21.01.1936 - Anweisung der Bayerischen Politischen Polizei:

„Juden als Hotel-, Gaststätten- oder Pensionsinhaber dürfen die deutsche Flagge nicht zeigen…“

Staatsarchiv München - LRA 61971

 

27.01.1936 - Bayerische Politische Polizei an das Bezirksamt Garmisch:

„Überwachung der Ausländer während der Winterolympiade 1936: Nach einer im Auszug wiedergegebenen Meldung sollen sich in einer amerikanischen Stadt Mitglieder des „Comitee on fair play in sports", des sogenannten deutschen Kulturverbandes getroffen haben… Es soll vereinbart worden sein, die Boykotthetze-Ausschüsse nach Möglichkeit weiter bestehen zu lassen. Im Laufe der Besprechung soll ferner die Bemerkung gefallen sein: „Wir müssen hoffen, dass während der Winterolympiade ein Zwischenfall passiert, der gegen Deutschland ausgewertet werden kann. Zweckmäßig wäre, wenn in den bayerischen Alpen ein amerikanischer Sportler erdolcht aufgefunden worden wäre.""
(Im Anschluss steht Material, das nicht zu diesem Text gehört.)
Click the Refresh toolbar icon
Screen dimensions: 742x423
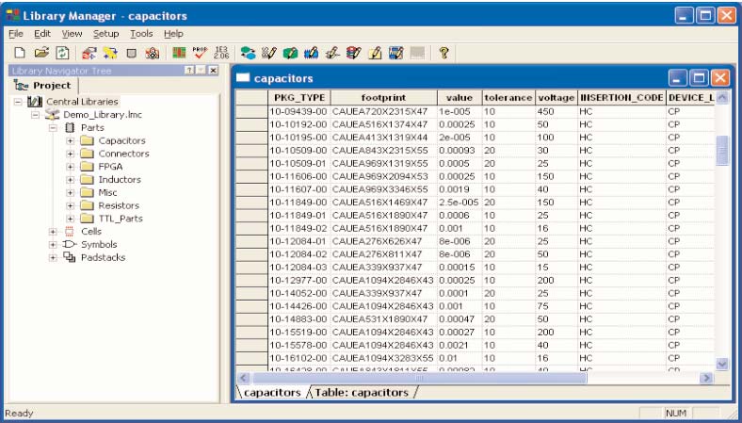tap(62, 54)
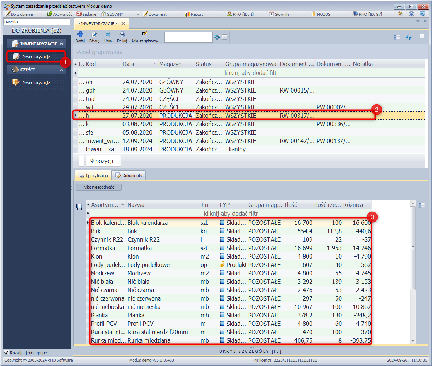Sort inventories by the Data column header
Viewport: 432px width, 366px height.
click(x=128, y=64)
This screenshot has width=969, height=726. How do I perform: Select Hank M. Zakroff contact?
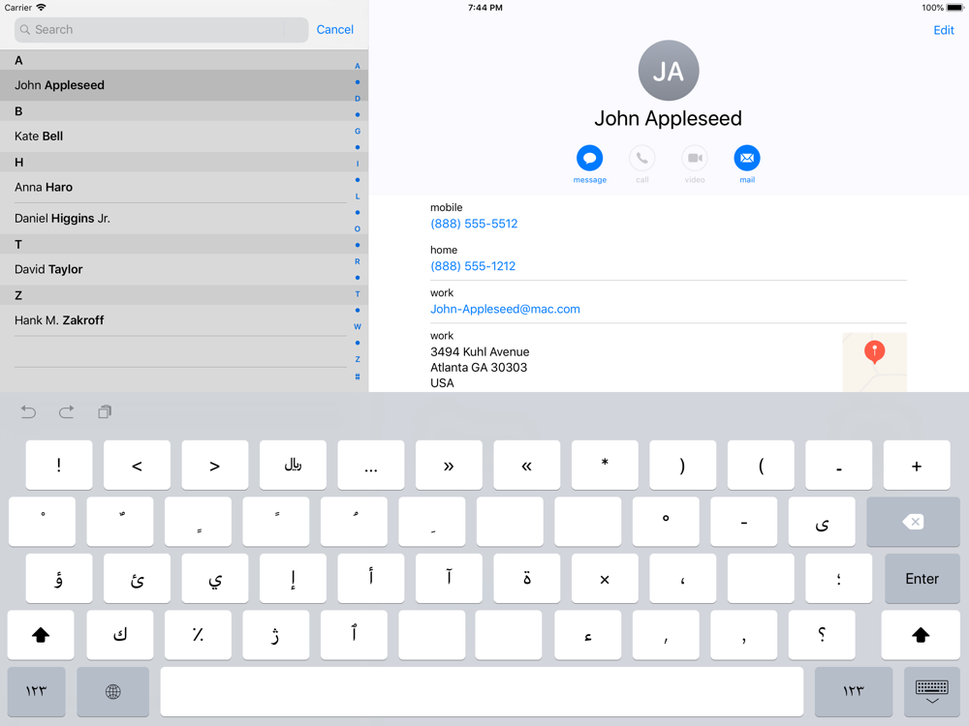59,320
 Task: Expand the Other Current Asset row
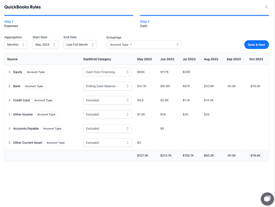[x=10, y=143]
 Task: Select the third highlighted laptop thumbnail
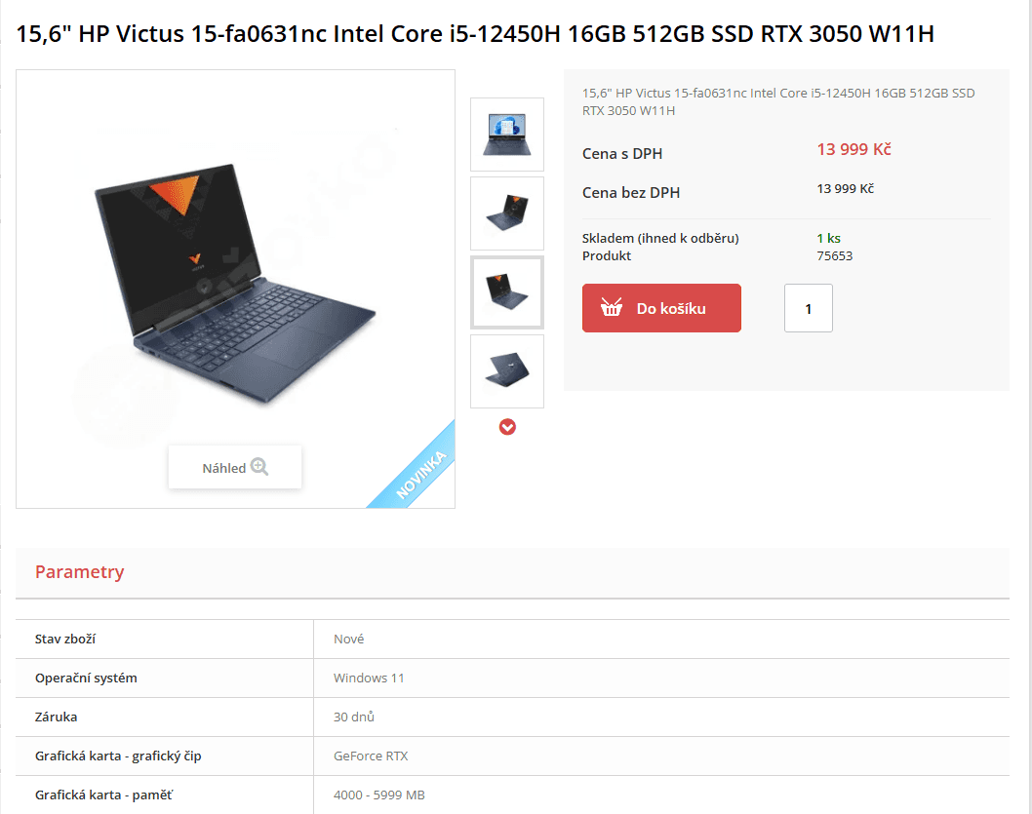507,292
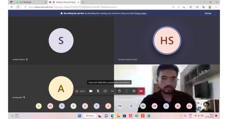The image size is (228, 119).
Task: Show hidden system tray icons
Action: tap(181, 116)

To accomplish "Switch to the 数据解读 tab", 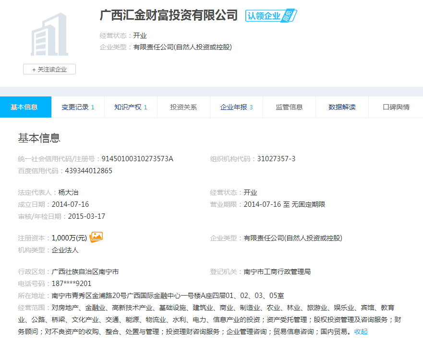I will tap(342, 107).
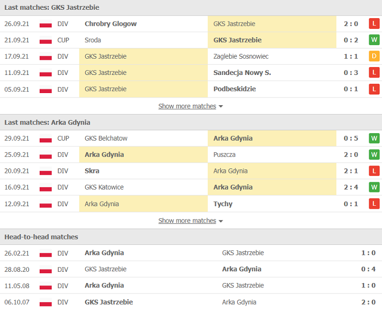Expand more matches under Arka Gdynia section
Viewport: 382px width, 310px height.
click(187, 221)
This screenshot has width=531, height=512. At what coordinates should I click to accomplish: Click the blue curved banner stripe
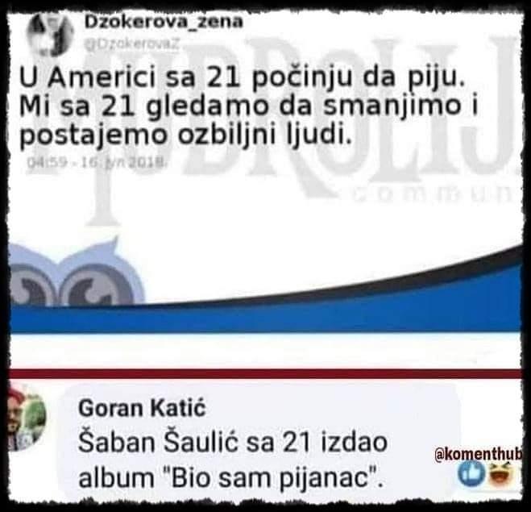(265, 314)
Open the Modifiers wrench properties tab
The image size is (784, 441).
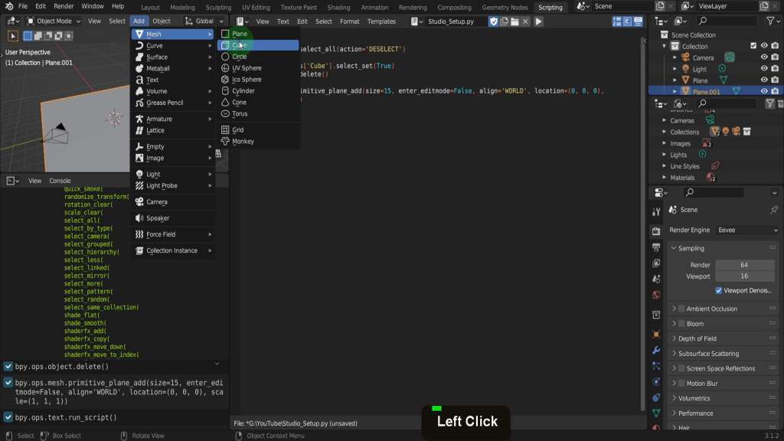(x=656, y=350)
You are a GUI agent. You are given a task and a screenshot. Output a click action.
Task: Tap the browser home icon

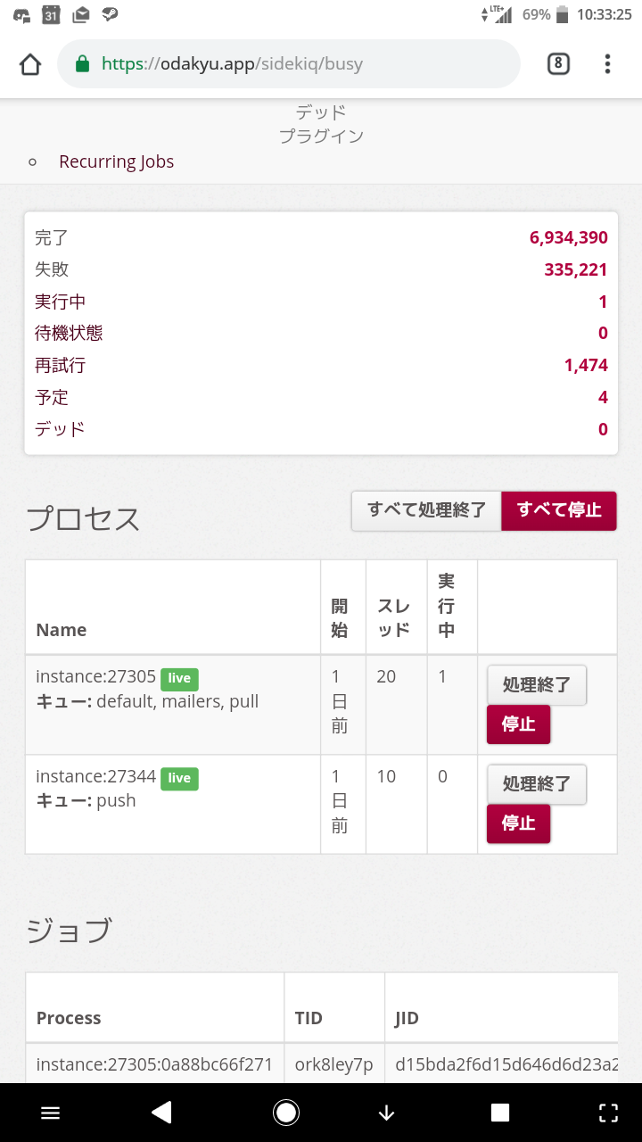(30, 64)
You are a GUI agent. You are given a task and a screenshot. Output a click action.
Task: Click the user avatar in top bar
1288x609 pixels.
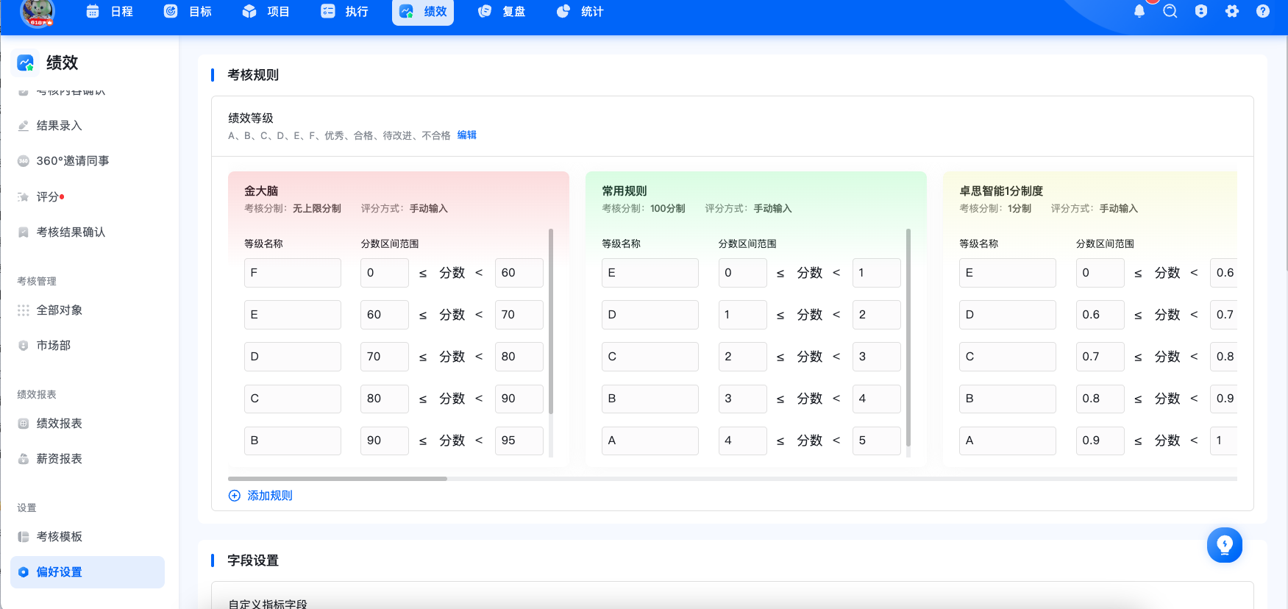coord(38,12)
Staatsarchiv München - LRA 61939

 

29.01.1936 - Rudolf Heß an die NS-Gauleiter:

„Ich bitte darauf zu achten, dass nur solche Tafeln und Schilder angebracht werden, die ohne besondere Gehässigkeit zum Ausdruck bringen, dass Juden unerwünscht sind…“

Bundesarchiv Potsdam - 70 Or 1 G 27

 

06.02.1936 - Deutsches Nachrichtenbüro:

„Die ‚Morning Post‘ veröffentlichte einen unfreundlichen Bericht aus Garmisch-Partenkirchen über die Eröffnung der Winterspiele. Die Naziregierung habe einige der Unannehmlichkeiten des Dritten Reiches beseitigt. Garmisch-Partenkirchen sei offiziell frei von allen antisemitischen Zeichen, von den Stürmer-Kästen usw. befreit worden. Auf den Straßen von München nach Nürnberg und nach Augsburg sehe man jedoch immer noch viele der judenfeindlichen Schlagworte…“

Bundesarchiv - 70 Or 1 G 27

 

Jüdische Sportler reagierten auf die Diskriminierung - nicht nur durch Boykott, sondern auch durch eigene Wettbewerbe: 1936 fanden in der slowakischen Stadt Banska Bystrica am Fuße der Niederen Tatra die „II. Maccabi-Winterspiele“ statt - als erste Internationale Jüdische Olympische Winterspiele und zugleich als Alternative zu den Winterspielen in Garmisch-Partenkirchen. Wettkämpfer aus 15 Ländern nahmen daran teil.